Options to consider include:
- SMS/text alerts – for high urgency safety or closures.
- System notifications on login – for users actively engaging with your platform.
- Email or push notifications to impacted users – direct and personal.
- Social media post – broad reach, but less targeted.
- Contact Center – update recorded messaging.
- Print letters or hard cards – for formal or high-impact messages.
- .Gov website notification – for official or regulatory notices. Create one source of truth on the .gov site, then point every other channel back to it.
What to Say and How to Frame It
Language matters. The right tone builds credibility; the wrong one can escalate frustration. Transparency is not oversharing – it is being honest, direct, and helpful.
- Start with impact – What does this mean for the customer, and what should they do?

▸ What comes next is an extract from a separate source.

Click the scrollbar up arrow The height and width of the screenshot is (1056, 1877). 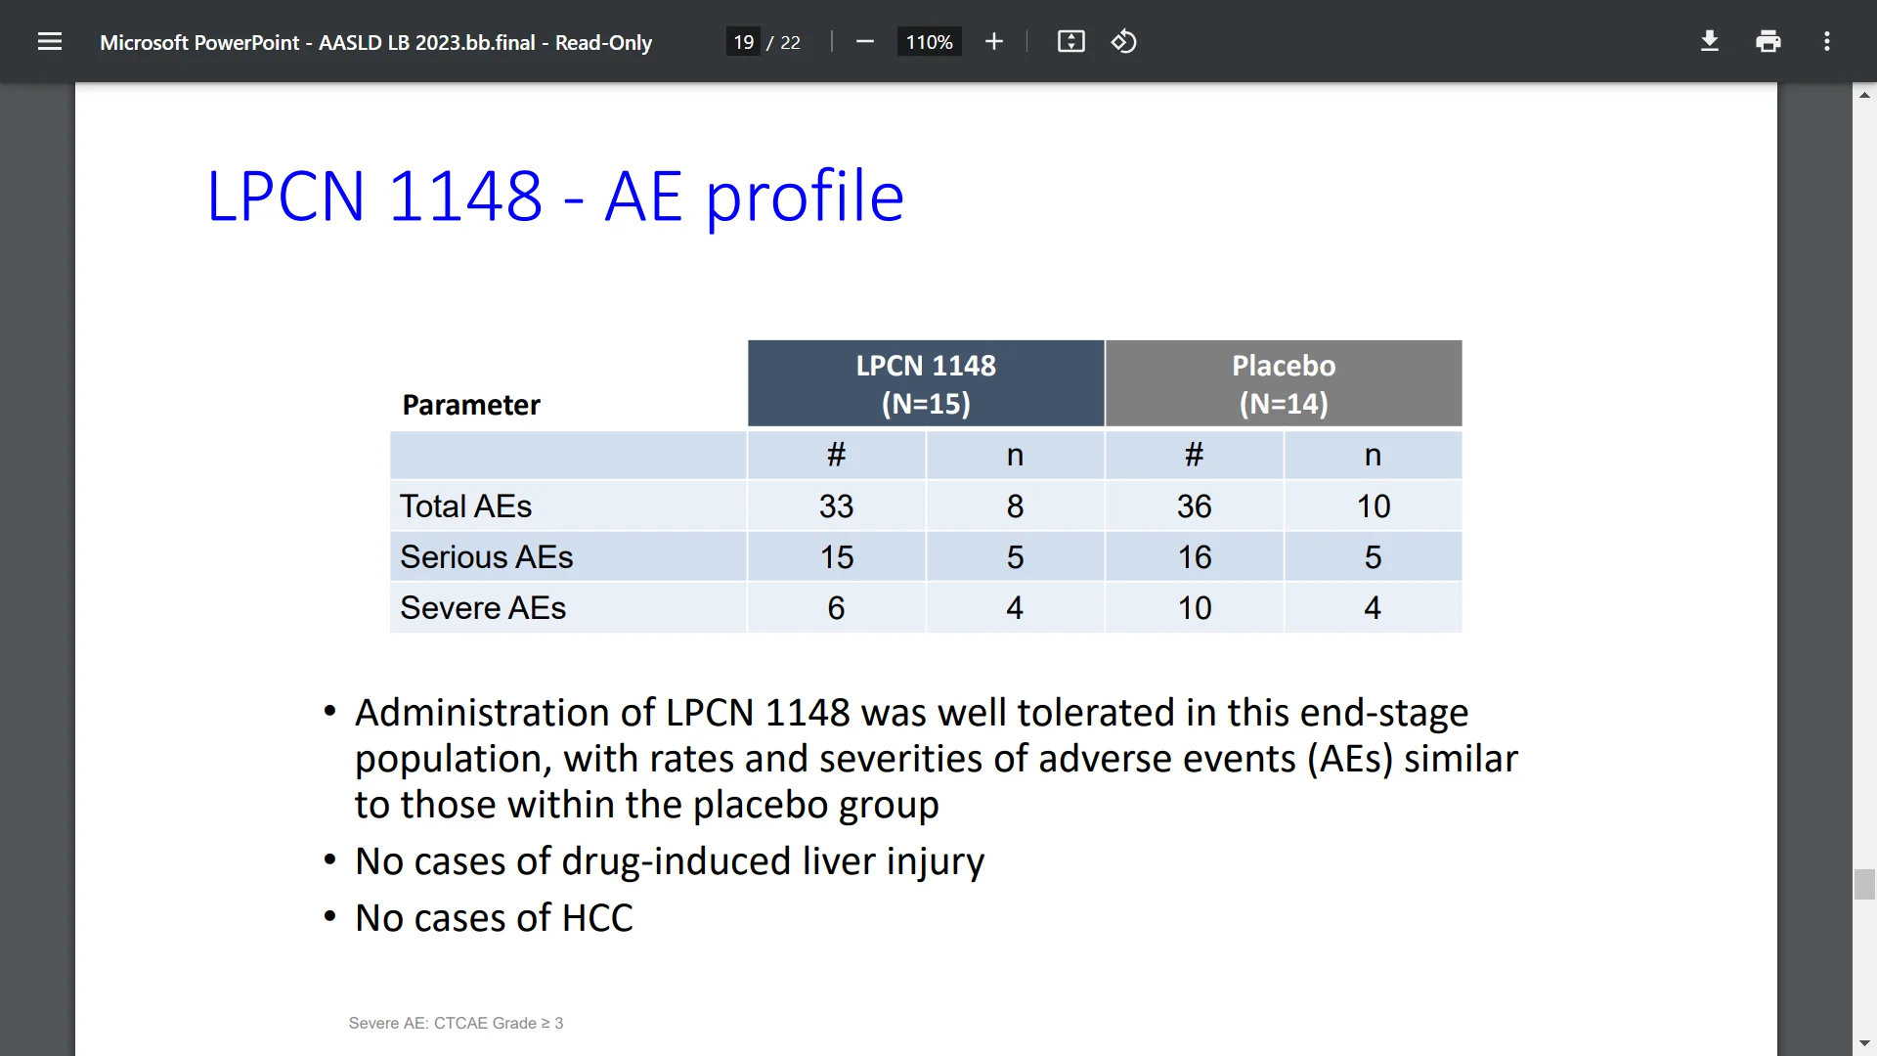click(x=1864, y=94)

- Explain the issue clearly – Use plain language and avoid internal terminology (for example “Lottery recalculation” becomes “we are re-running the draw to correct an error”).
- Acknowledge emotions without dramatizing (frustration, concern, inconvenience).
- Explain the why briefly so the update feels legitimate.
- Communicate the resolution – What’s being done, and what’s next?
- Offer support – Provide contact info, next steps, or reassurance.
- Close with stewardship and safety values.
Urgent communications must be strategic.
Every incident is a test of public trust and an opportunity to lead with calm, clarity, and accountability. In moments like these, your message is part of the response. It helps people stay safe, make informed choices, and believe in the agency behind the decisions.
When the situation is resolved, the public should feel two things. They understood what was happening, and they knew you were guiding them through it with steadiness, honesty, and respect.